The more I read about these issues—privacy, the internet, kids and the internet, parents and how they handle their kids’ mistakes and foibles—the more I realized that these issues were not just the issues of the wealthy, not by a long shot. They were issues that were arising all across the country. Where there was a computer, there was access, to personal information, to pornography; and once an email was sent, it was impossible to take back.

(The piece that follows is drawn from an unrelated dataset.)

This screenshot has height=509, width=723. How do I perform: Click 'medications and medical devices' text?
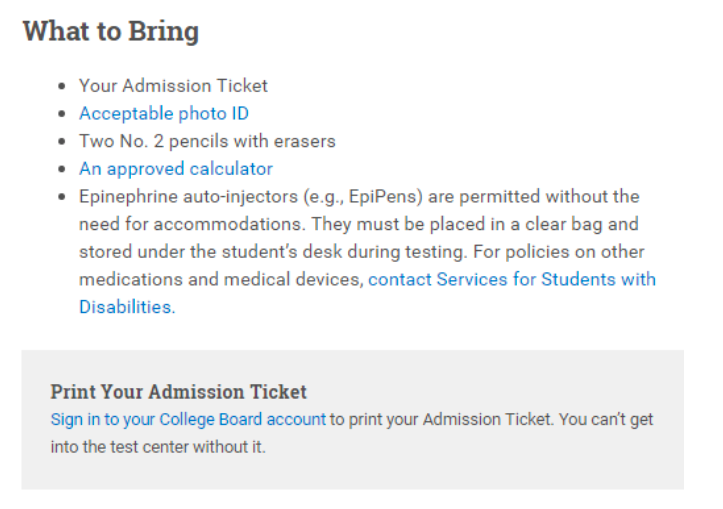219,279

The arrival of the Internet and its concomitant technology has set off a cultural earthquake perhaps as large as the sexual revolution, and perhaps even the industrial revolution. None of us truly understand yet the ways the technological revolution has and will continue to change our society, our values, our ideas about privacy and shame, and safety—or even the way we think and concentrate, how our active and addictive practices and work on the internet can actually restructure the brain.
With an impulse and one click on a keyboard, indelible information can be unleashed to almost anyone in the interested world. While adults continually make similar errors of judgment regarding email and privacy—you can read about their foibles daily on your favorite news website or publication—no one is more vulnerable to its dangers than a teenager whose job almost by definition is to be impulsive and resistant to the concept of consequences. These are especially difficult problems and issues for parents to navigate.
I think This Beautiful Life could generate a great deal of conversation about the internet, teenagers and the internet, privacy issues, sex roles, parenting and values. I hope men, women, and teenagers alike will read the book and discuss it with one another, whether it’s in a parenting group, at the dinner table, or – my fondest hope – in a book club.